J. G. : Nous avons démarré en France en 2006. En tant que pionniers, nous avons donc une grande expérience et une culture dans l'accompagnement de nos clients qui se concentre sur la satisfaction ainsi que sur l'innovation pour les aider à être toujours plus efficaces et plus compétitifs. Nous allons continuer à leur fournir la plateforme la plus complète et la plus robuste du marché car pour nombre d'entreprises, quelle que soit leur taille, il est critique qu'elles puissent s'assurer que leur site internet et leur « supply chain » fonctionnent sans interruption.

Nous sommes ainsi très à cheval sur l'excellence opérationnelle pour que nos services soient toujours disponibles afin que nos entreprises clientes puissent fournir à leurs propres clients une expérience sans faille. Surtout, le cloud AWS leur apporte la sécurité, qui est notre première priorité.

Comment vous insérez-vous dans le tissu économique français et européen et que dites-vous aux entreprises qui s'inquiètent des questions de souveraineté ?

J. G. : Nous avons ouvert nos bureaux en France en 2011 puis l'ensemble de nos data centers en France en 2017 pour que nos clients français et étrangers qui souhaitent héberger leurs données et leurs applications en France puissent le faire. Et nous avons des règles très précises sur les données qui restent la propriété de nos clients.

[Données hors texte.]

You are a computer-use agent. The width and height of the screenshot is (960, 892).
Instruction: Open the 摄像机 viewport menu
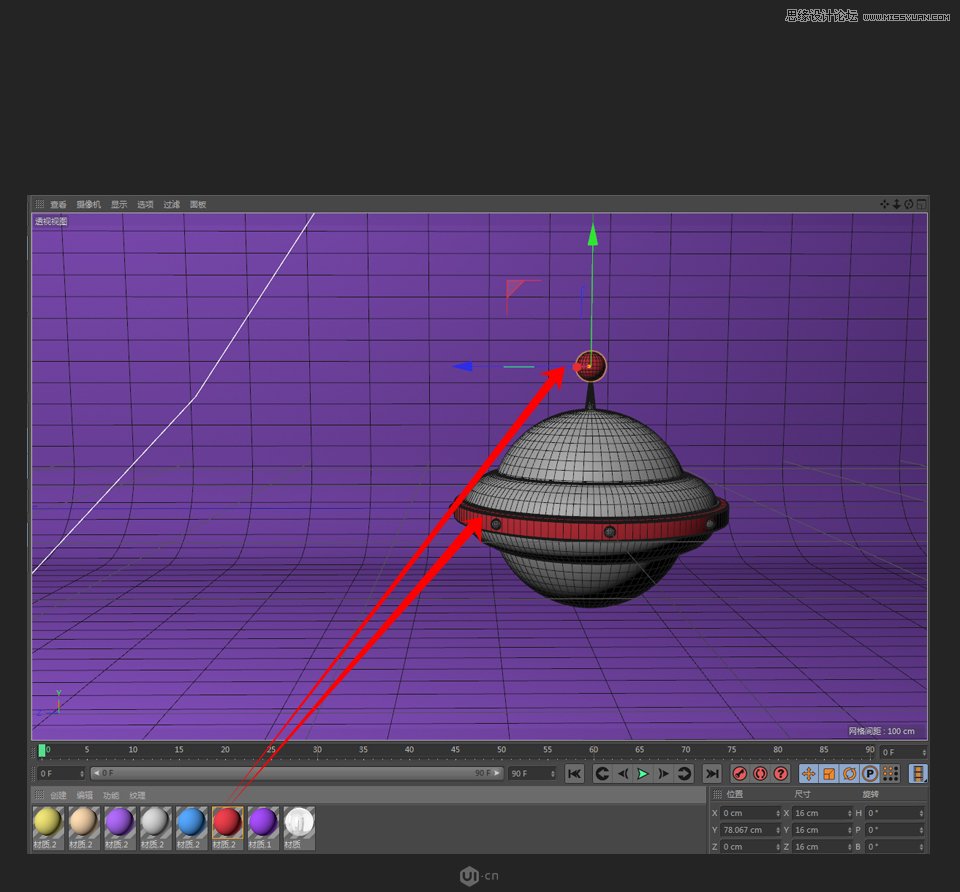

Eux seuls y ont accès et s'ils décident de quitter AWS ils peuvent le faire rapidement en reprenant leurs données quand ils le souhaitent.

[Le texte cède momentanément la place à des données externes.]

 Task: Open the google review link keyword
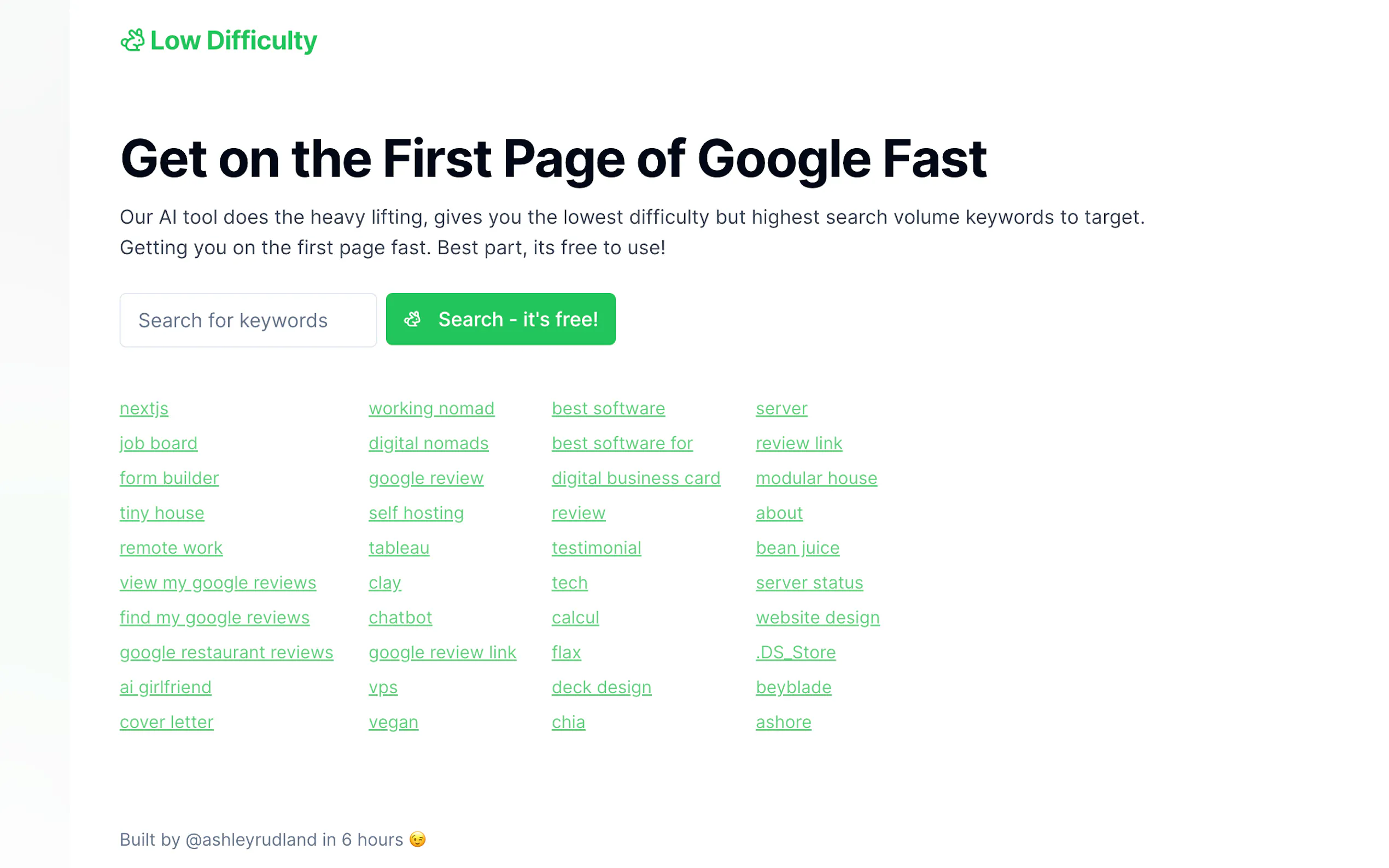[x=442, y=652]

Je suis convaincu que pour être souveraines, les entreprises doivent être compétitives et sécurisées et c'est ce que nous leur permettons. Avoir le meilleur de la technologie leur permettra de se développer.

Le Cloud Act (Clarifying Lawful Overseas Use of Data Act) permet aux juges américains de demander des données. Etes-vous en mesure de refuser cela ?

J. G. : Il y a beaucoup de mythes autour du Cloud Act. Cette législation ne permet pas aux forces de l'ordre américaines d'avoir un accès illimité aux données. Cela doit passer l'émission d'un mandat délivré par un juge indépendant dans le cadre d'une enquête criminelle. En outre, cela ne modifie pas du tout la manière dont nous protégeons les données de nos clients. Nos clients gardent le contrôle de leurs données et nous fournissons un certain nombre de services de chiffrement avancé. Nos clients peuvent en plus choisir de chiffrer leurs données dans le cloud avec leurs clés - nous n'y avons pas accès.

Même en cas de demande, le contenu chiffré est inutile sans les clés de déchiffrement applicables. En somme, aujourd'hui en France, les données chiffrées de nos clients sont extrêmement bien protégées.

Dans quelques semaines s'ouvre à La Défense le Campus Cyber, une plateforme qui vise à fédérer les acteurs de la cybersécurité. AWS y sera présent. Quel rôle entendez-vous jouer au sein de cet écosystème ?

J. G. : Nous sommes très attachés aux questions de la sécurité. Face au fléau des cyberattaques contre les entreprises et les organisations, nous nous efforçons d'aider nos clients, d'investir dans la formation des talents français pour combattre cette cybercriminalité qui avance très rapidement et de continuer d'innover pour permettre aux entreprises de se protéger.

AWS a une approche de la sécurité partagée : nous sommes responsables de la sécurisation de nos infrastructures, tandis que nos clients sécurisent leurs applications eux-mêmes avec nos outils et avec notre aide lorsqu'ils en font la demande, ou avec un de nos partenaires spécialisés. La formation et la compréhension des bonnes pratiques sont clés, c'est pour cela que nous sommes ravis de voir la naissance du Campus Cyber.